> _Task brief_:
Provide again, from the entries below, every line from the one containing "Task: Expand the dispatch variable node" through the one containing "You are a computer-use agent. Screen", exactly as written, and no other line.

> _Task data_:
----------

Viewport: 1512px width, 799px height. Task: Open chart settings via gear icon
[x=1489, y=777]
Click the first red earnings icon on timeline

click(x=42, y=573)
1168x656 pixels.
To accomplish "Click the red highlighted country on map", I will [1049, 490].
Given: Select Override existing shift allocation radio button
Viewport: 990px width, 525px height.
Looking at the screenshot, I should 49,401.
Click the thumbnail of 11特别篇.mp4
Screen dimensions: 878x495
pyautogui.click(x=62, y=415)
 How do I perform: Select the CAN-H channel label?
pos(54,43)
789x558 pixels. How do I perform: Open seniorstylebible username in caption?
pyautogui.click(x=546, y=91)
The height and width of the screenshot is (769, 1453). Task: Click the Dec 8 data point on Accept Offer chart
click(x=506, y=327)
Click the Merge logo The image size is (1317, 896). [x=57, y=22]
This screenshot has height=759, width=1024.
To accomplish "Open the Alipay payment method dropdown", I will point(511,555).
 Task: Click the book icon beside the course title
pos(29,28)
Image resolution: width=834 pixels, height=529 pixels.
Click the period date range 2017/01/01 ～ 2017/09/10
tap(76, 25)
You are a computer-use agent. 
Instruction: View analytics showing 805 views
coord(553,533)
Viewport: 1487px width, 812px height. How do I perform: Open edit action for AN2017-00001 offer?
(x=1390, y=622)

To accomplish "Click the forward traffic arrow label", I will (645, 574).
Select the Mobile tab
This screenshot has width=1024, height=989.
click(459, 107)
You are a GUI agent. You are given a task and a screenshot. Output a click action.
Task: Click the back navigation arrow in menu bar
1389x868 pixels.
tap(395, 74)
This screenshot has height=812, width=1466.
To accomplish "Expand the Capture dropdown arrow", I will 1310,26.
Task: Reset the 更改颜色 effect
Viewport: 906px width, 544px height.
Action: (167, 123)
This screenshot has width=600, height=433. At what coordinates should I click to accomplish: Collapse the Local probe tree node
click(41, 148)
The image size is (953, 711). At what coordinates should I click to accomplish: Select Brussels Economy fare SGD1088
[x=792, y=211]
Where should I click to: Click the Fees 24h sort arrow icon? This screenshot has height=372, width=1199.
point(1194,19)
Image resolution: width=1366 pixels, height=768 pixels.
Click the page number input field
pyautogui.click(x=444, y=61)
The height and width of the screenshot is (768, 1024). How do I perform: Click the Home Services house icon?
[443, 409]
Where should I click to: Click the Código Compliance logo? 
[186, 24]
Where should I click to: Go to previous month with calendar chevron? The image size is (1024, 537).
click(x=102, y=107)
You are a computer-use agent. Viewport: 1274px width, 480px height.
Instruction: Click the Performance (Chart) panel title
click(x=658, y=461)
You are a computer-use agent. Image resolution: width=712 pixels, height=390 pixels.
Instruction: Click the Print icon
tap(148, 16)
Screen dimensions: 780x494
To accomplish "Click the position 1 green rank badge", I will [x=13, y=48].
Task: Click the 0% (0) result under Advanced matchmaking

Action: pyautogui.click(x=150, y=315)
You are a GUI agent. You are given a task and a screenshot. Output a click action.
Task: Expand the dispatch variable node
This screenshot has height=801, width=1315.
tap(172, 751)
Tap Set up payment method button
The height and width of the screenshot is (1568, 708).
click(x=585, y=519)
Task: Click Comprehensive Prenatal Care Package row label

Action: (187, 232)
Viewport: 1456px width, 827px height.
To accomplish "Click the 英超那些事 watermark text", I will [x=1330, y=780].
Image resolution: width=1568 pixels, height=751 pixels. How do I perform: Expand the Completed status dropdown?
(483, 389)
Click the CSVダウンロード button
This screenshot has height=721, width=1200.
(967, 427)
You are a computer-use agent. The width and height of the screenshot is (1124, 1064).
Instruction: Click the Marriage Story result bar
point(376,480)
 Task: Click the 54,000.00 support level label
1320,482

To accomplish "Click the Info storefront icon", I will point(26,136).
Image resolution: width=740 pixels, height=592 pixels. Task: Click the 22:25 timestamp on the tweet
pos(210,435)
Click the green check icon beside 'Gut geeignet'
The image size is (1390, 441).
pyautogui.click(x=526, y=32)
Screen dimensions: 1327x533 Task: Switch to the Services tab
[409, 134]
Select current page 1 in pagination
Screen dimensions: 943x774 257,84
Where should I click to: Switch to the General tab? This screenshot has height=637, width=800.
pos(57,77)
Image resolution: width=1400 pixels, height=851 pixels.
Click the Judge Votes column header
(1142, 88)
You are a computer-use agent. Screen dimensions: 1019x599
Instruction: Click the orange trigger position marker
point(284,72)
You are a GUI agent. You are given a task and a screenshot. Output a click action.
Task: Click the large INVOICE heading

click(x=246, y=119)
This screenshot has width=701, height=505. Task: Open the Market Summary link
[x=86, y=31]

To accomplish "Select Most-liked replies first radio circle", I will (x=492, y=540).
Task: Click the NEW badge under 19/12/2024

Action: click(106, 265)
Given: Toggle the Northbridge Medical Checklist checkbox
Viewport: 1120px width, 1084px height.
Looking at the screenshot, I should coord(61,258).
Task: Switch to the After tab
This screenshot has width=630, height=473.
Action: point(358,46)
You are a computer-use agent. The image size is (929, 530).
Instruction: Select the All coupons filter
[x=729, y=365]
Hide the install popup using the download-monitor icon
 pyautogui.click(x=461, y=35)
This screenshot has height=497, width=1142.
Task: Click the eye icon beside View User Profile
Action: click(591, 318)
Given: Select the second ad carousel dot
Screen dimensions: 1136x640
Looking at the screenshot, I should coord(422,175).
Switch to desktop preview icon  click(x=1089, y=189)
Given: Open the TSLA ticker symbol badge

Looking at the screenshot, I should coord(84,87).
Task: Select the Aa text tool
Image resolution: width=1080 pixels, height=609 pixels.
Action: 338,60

----------

> _Response to this task_:
Task: Expand the dispatch variable node
This screenshot has height=801, width=1315.
tap(172, 751)
Tap Set up payment method button
The height and width of the screenshot is (1568, 708).
click(x=585, y=519)
Task: Click Comprehensive Prenatal Care Package row label

Action: (187, 232)
Viewport: 1456px width, 827px height.
To accomplish "Click the 英超那些事 watermark text", I will [x=1330, y=780].
Image resolution: width=1568 pixels, height=751 pixels. How do I perform: Expand the Completed status dropdown?
(483, 389)
Click the CSVダウンロード button
This screenshot has height=721, width=1200.
(967, 427)
You are a computer-use agent. The width and height of the screenshot is (1124, 1064).
Instruction: Click the Marriage Story result bar
point(376,480)
 Task: Click the 54,000.00 support level label
1320,482

To accomplish "Click the Info storefront icon", I will point(26,136).
Image resolution: width=740 pixels, height=592 pixels. Task: Click the 22:25 timestamp on the tweet
pos(210,435)
Click the green check icon beside 'Gut geeignet'
The image size is (1390, 441).
pyautogui.click(x=526, y=32)
Screen dimensions: 1327x533 Task: Switch to the Services tab
[409, 134]
Select current page 1 in pagination
Screen dimensions: 943x774 257,84
Where should I click to: Switch to the General tab? This screenshot has height=637, width=800.
pos(57,77)
Image resolution: width=1400 pixels, height=851 pixels.
Click the Judge Votes column header
(1142, 88)
You are a computer-use agent. Screen dimensions: 1019x599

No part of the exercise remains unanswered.